Cell viability may be increased by the activation of Akt kinase with several downstream signaling pathways, including FoxOs, GSK-3β/β-catenin signaling activation, and Bax inactivation [
23,
24]. Among them, GSK-3β/β-catenin signaling activation is our focus because GSK-3β is one of the key proteins that directs glycogen synthesis in cells and is directly upstream of glycogen synthase (GS); it has a positive effect on regulating glucose in the blood. Our experimental results also demonstrate that tea polysaccharides can increase the activity of GSK-3β via phosphorylation of Akt. The liver is one of the most insulin-sensitive tissues; thus, in adjusting the fuel metabolism of the whole body, the mouse liver was chosen as the main experimental organ tissue. Simultaneously, Akt is a serine/threonine kinase that also works in insulin. Insulin exerts its effect mainly through the insulin receptor substrate/phosphoinositide3-kinase/Akt pathway [
25]. Moreover, Akt translocates glucose transporter-4 proteins contained in intracellular vesicles to the plasma membrane through phosphorylation. This process facilitates fixing glucose in the cell [
26]. In insulin resistance, there is PI3K/Akt/GLUT2 signaling in the liver and several other tissues [
27]. According to known reports, metformin recovers PI3K/Akt/GLUT2 signaling and several other pathways in the liver of T2D-exposed animals [
28]. Our study suggests that the hypoglycemic effects of tea polysaccharides are similar to those of metformin, and it is likely that tea polysaccharides also promote blood glucose absorption and glycogen synthesis by activating the mTOR/Akt pathway.
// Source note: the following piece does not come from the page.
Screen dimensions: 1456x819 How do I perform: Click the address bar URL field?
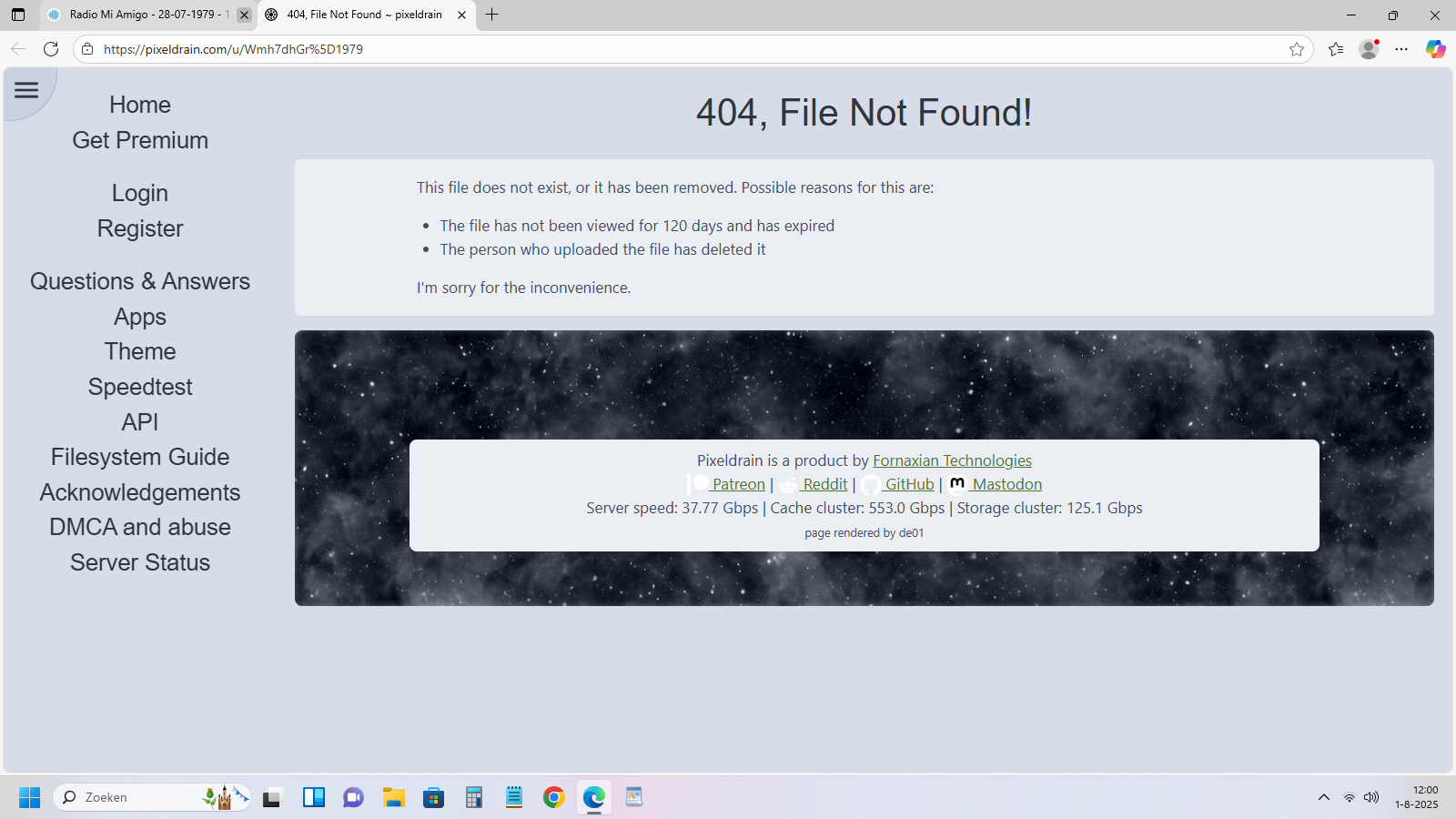(637, 49)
Phosphorylation is a key modification of signaling pathways stimulated by insulin. Many relevant important participants in insulin receptors, such as insulin receptor substrates 1 and 2, Akt, GSK-3β, and PI3K and other pathways, are either kinases themselves and/or phosphorylated via insulin stimulation [
29,
30]. Many of these phosphorylation effects conduct their biological activity correspondingly, mediating stepwise signaling downstream to act in concert with many functions of insulin. Particularly, a hallmark of type 2 diabetes was induced by insulin resistance and weakening of sensitivity in the liver; finally, elevated insulin no longer inhibited glucose production [
31]. This is consistent with our study; after treatment with TPs or metformin, the phosphorylation levels of Akt, PI3K, and GSK-3β were significantly improved, indicating that TPs can also activate the Akt signaling pathway, similar to metformin, thereby alleviating the symptoms of diabetes in mice.
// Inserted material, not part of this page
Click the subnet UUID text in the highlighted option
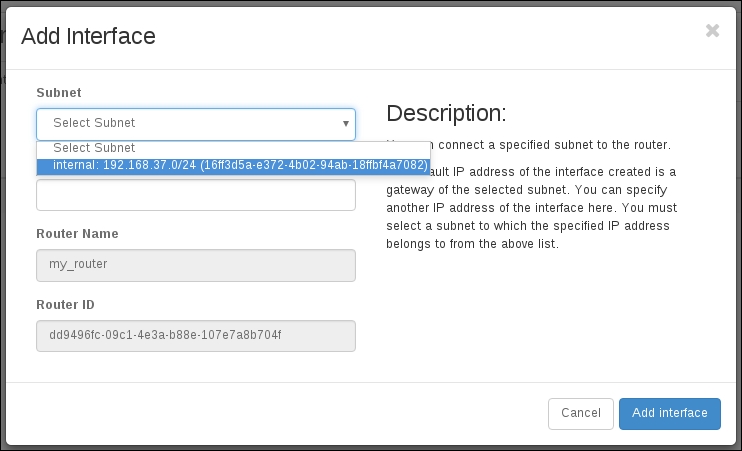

In conclusion, our present study demonstrated that the natural bioactive TP extracted and purified from black tea was a typical acid heteropolysaccharide with a molecular weight of 67.1~70.9 kDa. It was mainly composed of Alduronic acid with little molar content of glucose and galactose. Furthermore, intake of TPs exhibited significant hypoglycemic effects. The effects were, at least in part, related to the upregulation of PI3K/Akt/GSK-3β and mTOR/Rictor signaling pathways, which resulted in activating GLUT2 expression and, therefore, played a protective role in the liver. In addition, our experimental findings also illustrated that the hypoglycemic activities of TPs were similar to metformin, indicating that TPs are promising new chemical entities for further development into potent T2D therapeutics. As far as we know, this is the first study to explore the underlying mechanism of TPs from black tea in alleviating T2D through targeting PI3K/Akt/GLUT2 signaling, which could give insightful understanding of the hypoglycemic function of TPs and provide a new direction for the application of TP-related products.